## QUESTIONS ON THE MATERIAL
1. Copy the fat loss text from "Fat loss is" to "clever, every time.", swapping in "program" wherever "protocol" appears.
2. Extend the fat loss text beyond its final sentence.

## PAGE EXTRACT
━━━━━━━━━━━━━━━━
Fat loss is a protein plus deficit plus resistance training problem with sleep and stress as rate-limiters. GLP-1 medication is a tool for large deficits, not a replacement for the base protocol. Most fat loss content optimizes for the first 30 days. This protocol optimizes for the version of you who still looks the same 24 months later. Boring beats clever, every time.
The architecture is four levers in priority order. First, protein. Active adults need 1.6 to 2.2 g/kg/day, anchored to lean body mass when deep into a deficit. Morton 2018 (n=1,863 across 49 RCTs) established the 1.6 g/kg plateau for muscle protein synthesis; Phillips 2016 extends it to 2.0 to 2.2 g/kg in older adults and anyone in a caloric deficit. Underprotein is the single biggest reason cuts fail at retention.
━━━━━━━━━━━━━━━━
## DATA SEGMENT

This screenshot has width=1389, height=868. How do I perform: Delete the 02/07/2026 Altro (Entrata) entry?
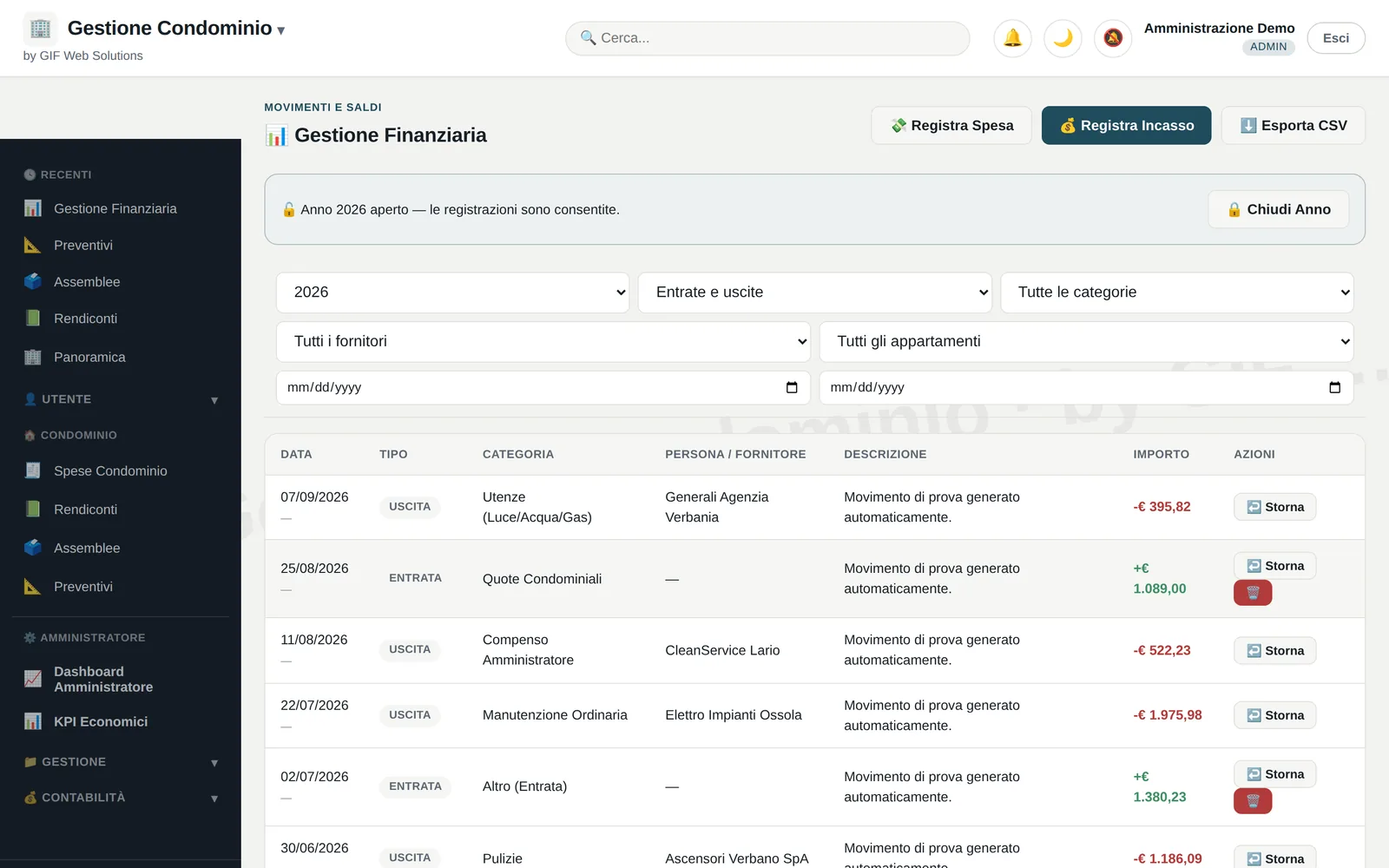[x=1253, y=801]
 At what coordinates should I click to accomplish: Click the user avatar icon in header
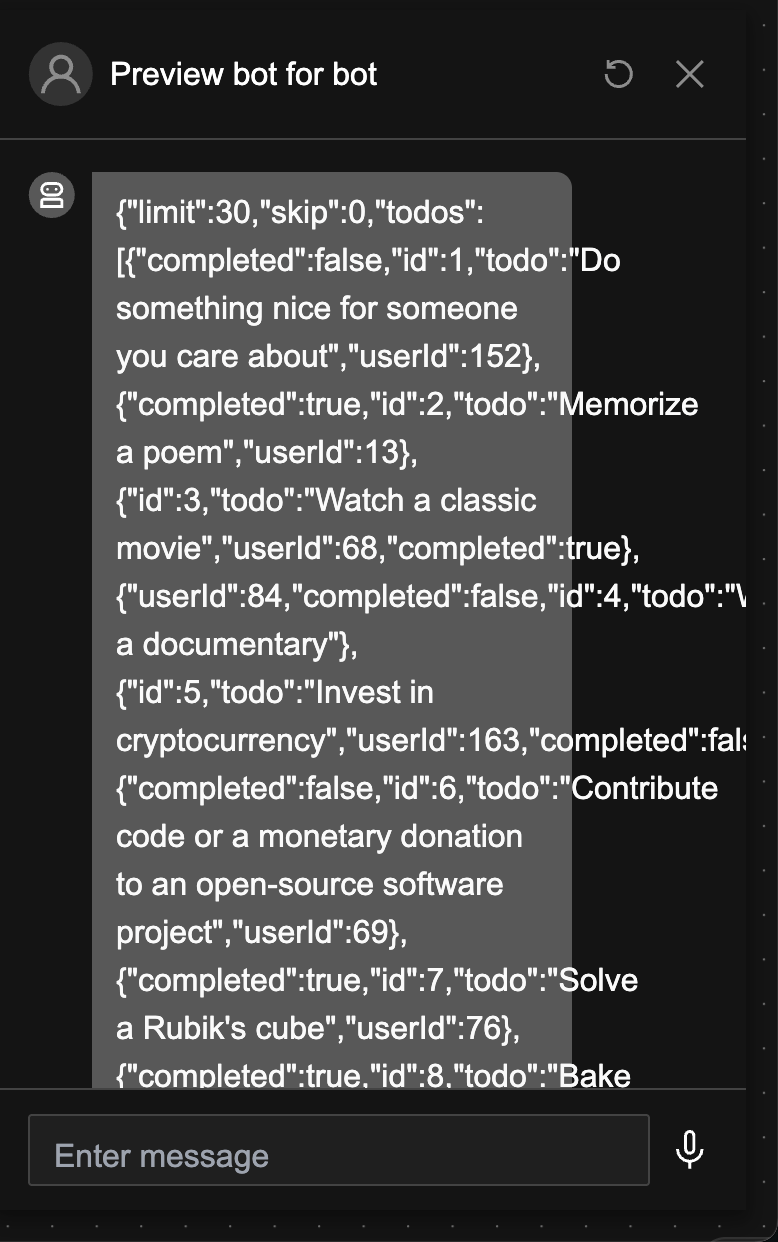click(x=61, y=74)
━━━━━━━━━━━━━━━━
## LIST OF ANSWERS
1.
Fat loss is a protein plus deficit plus resistance training problem with sleep and stress as rate-limiters. GLP-1 medication is a tool for large deficits, not a replacement for the base program. Most fat loss content optimizes for the first 30 days. This program optimizes for the version of you who still looks the same 24 months later. Boring beats clever, every time.

2.
Second, the deficit itself. 300 to 500 kcal/day below maintenance is the durable range. Larger deficits accelerate weight loss but cost lean mass disproportionately, raise hunger non-linearly, and crater adherence. The National Weight Control Registry (n=>10,000) consistently finds the people who maintain >30 lb losses for >5 years did so in modest deficits over 6 to 18 months, not crash diets.
Third, resistance training. 2 to 3 full-body sessions per week, 30 to 45 minutes each. In a deficit, this is what protects lean tissue. Without resistance training, roughly a quarter to a third of weight lost in any deficit is lean mass. With it, that drops sharply. This is the single highest-leverage activity during a cut.
Fourth, sleep and stress. Sleep restriction (sub-6 hours) increases hunger hormones and biases body composition toward fat retention even at matched calories. Chronic stress raises cortisol, which interacts with the deficit. Neither lever directly burns fat. Both rate-limit the other three when they break.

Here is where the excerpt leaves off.